No allocator, no borsh, raw bytes, full control. Fastest thing on the network. But
every instruction ends up with the same wall of boilerplate: signer? owner?
discriminator? overflow math? PDA derivation? You copy-paste it, something slips,
you get rekt.
Jiminy is a complete safety toolkit that sits on top of pinocchio. Composable check
functions, PDA assertions that return bumps, zero-copy token + mint readers,
Token-2022 extension screening, CPI reentrancy guards, DeFi math with u128
intermediates, slippage protection, time/deadline checks, state machine validation,
and more. All `#[inline(always)]`, all `no_std`, all BPF-safe.

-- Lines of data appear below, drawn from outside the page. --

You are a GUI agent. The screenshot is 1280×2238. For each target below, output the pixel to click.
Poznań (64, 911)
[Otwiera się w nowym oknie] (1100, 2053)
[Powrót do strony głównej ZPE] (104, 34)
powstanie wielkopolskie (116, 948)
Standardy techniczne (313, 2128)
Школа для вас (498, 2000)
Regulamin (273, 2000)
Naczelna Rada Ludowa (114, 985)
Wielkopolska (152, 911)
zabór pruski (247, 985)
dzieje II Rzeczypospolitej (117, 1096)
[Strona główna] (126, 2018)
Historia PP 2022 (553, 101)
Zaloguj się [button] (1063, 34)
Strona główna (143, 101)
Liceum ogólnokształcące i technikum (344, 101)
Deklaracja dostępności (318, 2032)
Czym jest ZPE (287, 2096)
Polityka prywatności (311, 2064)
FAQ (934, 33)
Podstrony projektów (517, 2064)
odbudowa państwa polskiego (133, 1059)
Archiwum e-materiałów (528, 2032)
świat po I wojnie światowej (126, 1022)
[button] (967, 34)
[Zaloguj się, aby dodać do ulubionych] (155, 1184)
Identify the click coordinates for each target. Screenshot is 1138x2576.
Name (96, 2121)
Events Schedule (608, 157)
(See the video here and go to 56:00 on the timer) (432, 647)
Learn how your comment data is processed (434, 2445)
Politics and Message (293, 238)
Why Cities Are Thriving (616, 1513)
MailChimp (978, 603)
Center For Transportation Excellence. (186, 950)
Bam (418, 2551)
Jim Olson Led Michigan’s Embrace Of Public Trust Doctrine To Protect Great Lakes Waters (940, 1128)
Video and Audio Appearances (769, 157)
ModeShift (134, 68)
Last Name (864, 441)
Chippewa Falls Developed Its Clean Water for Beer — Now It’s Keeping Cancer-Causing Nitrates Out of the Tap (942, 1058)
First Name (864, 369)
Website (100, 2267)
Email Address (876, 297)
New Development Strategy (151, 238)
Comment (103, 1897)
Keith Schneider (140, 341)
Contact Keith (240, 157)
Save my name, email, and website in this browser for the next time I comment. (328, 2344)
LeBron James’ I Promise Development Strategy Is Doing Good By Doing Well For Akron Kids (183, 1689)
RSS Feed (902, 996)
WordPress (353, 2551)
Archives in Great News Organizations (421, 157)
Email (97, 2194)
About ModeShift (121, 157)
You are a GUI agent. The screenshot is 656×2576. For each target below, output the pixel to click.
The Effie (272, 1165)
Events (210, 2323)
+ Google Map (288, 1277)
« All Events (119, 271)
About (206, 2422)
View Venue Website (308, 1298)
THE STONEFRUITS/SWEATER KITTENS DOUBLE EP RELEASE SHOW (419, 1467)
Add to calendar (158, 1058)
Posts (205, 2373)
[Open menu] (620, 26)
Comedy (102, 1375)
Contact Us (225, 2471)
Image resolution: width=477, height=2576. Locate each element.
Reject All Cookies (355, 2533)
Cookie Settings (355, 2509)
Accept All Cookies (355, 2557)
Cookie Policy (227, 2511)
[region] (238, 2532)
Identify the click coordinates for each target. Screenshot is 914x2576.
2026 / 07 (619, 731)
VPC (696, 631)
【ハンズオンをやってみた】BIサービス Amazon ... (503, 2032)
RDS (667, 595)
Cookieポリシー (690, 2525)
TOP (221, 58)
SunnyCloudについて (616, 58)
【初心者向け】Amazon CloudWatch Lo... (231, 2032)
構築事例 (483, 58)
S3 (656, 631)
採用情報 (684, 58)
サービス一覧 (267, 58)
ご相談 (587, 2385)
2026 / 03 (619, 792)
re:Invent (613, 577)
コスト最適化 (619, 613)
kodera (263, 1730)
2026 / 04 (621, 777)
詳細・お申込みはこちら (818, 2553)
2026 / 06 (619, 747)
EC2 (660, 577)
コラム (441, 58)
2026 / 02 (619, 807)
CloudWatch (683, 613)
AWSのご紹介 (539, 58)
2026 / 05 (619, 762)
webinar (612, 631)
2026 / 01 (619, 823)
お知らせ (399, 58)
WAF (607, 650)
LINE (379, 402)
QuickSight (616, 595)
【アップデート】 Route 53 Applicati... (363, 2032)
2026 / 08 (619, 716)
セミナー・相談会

You're still writing pinocchio. You're just not writing the boring (and dangerous)
parts by hand anymore.
**No allocator. No borsh. No proc macros. No compromises.**
The [benchmarks](#benchmarks) show 7-14 CU overhead per instruction and a smaller
binary than hand-rolled pinocchio. Not a typo.
---
## Install
```toml
[dependencies]
jiminy = "0.3"
```
## Quick Start
```rust
use jiminy::prelude::*;
```
One import. You get everything: account checks, token readers, mint readers,
Token-2022 extension screening, CPI guards, DeFi math, slippage checks,
time validation, state machines, cursors, macros, `AccountList`, and the
pinocchio core types.
---
## A real example
```rust
use jiminy::{
check_account, check_signer, check_writable,
checked_sub, check_slippage, check_not_expired,
require_accounts_ne, token_account_amount,
AccountList, SliceCursor,
};
fn process_swap(
program_id: &Address,
accounts: &[AccountView],
instruction_data: &[u8],
) -> ProgramResult {
let mut accs = AccountList::new(accounts);
let user = accs.next_signer()?;
let pool = accs.next_writable_account(program_id, POOL_DISC, POOL_LEN)?;
let user_in = accs.next_token_account(&token_a_mint, user.address())?;
let user_out = accs.next_token_account(&token_b_mint, user.address())?;
let clock = accs.next_clock()?;
require_accounts_ne!(user_in, user_out, ProgramError::InvalidArgument);
let mut ix = SliceCursor::from_instruction(instruction_data, 17)?;
let amount_in = ix.read_u64()?;
let min_out = ix.read_u64()?;
let deadline = ix.read_i64()?; // user-set expiry
// Time check: reject stale transactions
let (_, now) = read_clock(clock)?;
check_not_expired(now, deadline)?;
// ... compute swap output ...
let amount_out = compute_output(amount_in, &pool_data)?;
// Slippage: the single most important DeFi check
check_slippage(amount_out, min_out)?;
// ... execute transfers ...
Ok(())
}
```
---
## What's in the box
### Account validation
| `check_signer(account)` | `signer` | Must be a transaction signer |
| `check_writable(account)` | `mut` | Must be marked writable |
| `check_owner(account, program_id)` | `owner` | Must be owned by your program |
| `check_pda(account, expected)` | `seeds + bump` | Address must match the derived PDA |
| `check_system_program(account)` | `Program<System>` | Must be the system program |
| `check_executable(account)` | `executable` | Must be an executable program |
| `check_uninitialized(account)` | `init` | Data must be empty (anti-reinit) |
| `check_has_one(stored, account)` | `has_one` | Stored address field must match account key |
| `check_rent_exempt(account)` | `rent_exempt` | Must hold enough lamports for rent exemption |
| `check_lamports_gte(account, min)` | `constraint` | Must hold at least `min` lamports |
| `check_closed(account)` | `close` | Must have zero lamports and empty data |
| `check_account(account, id, disc, len)` | composite | Owner + size + discriminator in one call |
| `check_accounts_unique_2(a, b)` | -- | Two accounts have different addresses |
| `check_accounts_unique_3(a, b, c)` | -- | Three accounts all different (src != dest != fee) |
| `check_instruction_data_len(data, n)` | -- | Exact instruction data length |
| `check_instruction_data_min(data, n)` | -- | Minimum instruction data length |
| `check_version(data, min)` | -- | Header version byte >= minimum |
### Assert functions
These derive, compare, and return useful data. Not just pass/fail.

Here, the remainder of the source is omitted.